Items stored from a collection
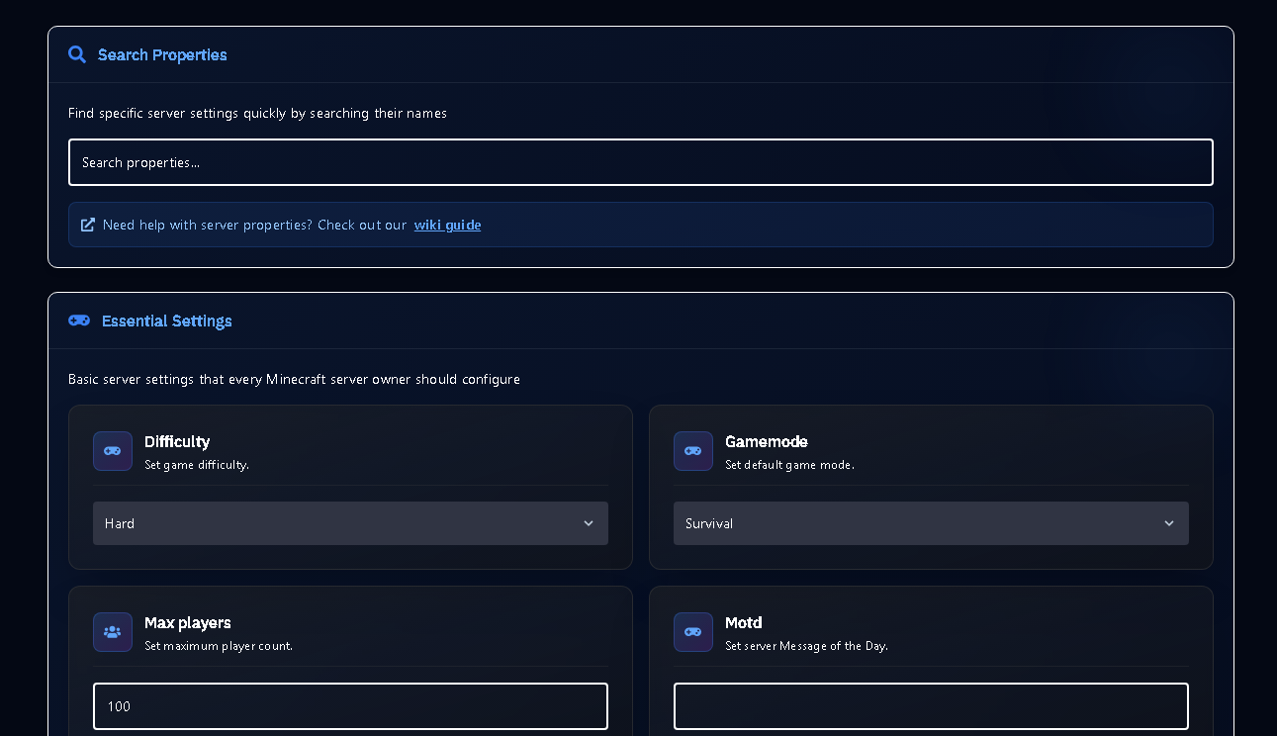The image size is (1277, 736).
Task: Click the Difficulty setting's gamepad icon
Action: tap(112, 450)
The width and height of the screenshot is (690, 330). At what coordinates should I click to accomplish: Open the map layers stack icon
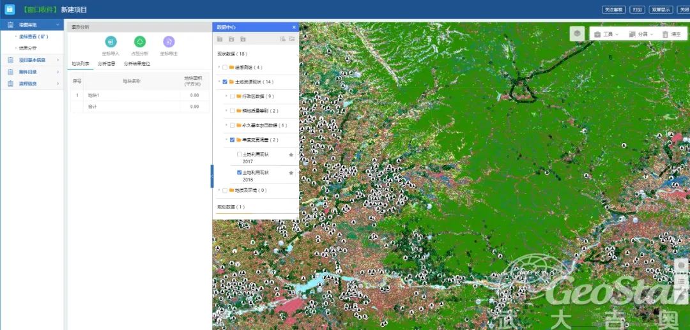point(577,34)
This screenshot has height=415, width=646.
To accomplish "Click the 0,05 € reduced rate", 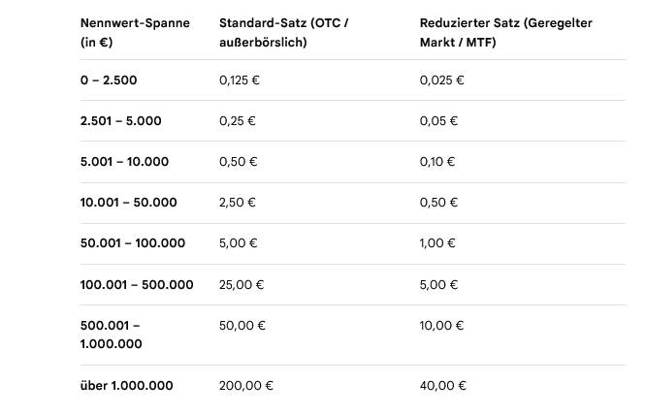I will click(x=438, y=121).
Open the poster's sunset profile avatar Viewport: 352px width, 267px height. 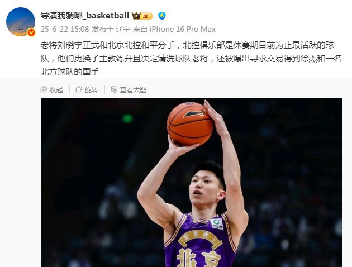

PROBLEM TO WORK ON
Arrange the lines from the start of the items through the line containing "point(577,34)", inclusive, as a Markdown table with the columns Row and Text, skipping blank lines and leaving out the pictures.

REPLY TO THE TASK
| Row | Text |
|---|---|
| 1 | The image size is (1277, 736). |
| 2 | Task: Click the Difficulty setting's gamepad icon |
| 3 | Action: tap(112, 450) |
| 4 | The width and height of the screenshot is (690, 330). At what coordinates should I click to accomplish: Open the map layers stack icon |
| 5 | point(577,34) |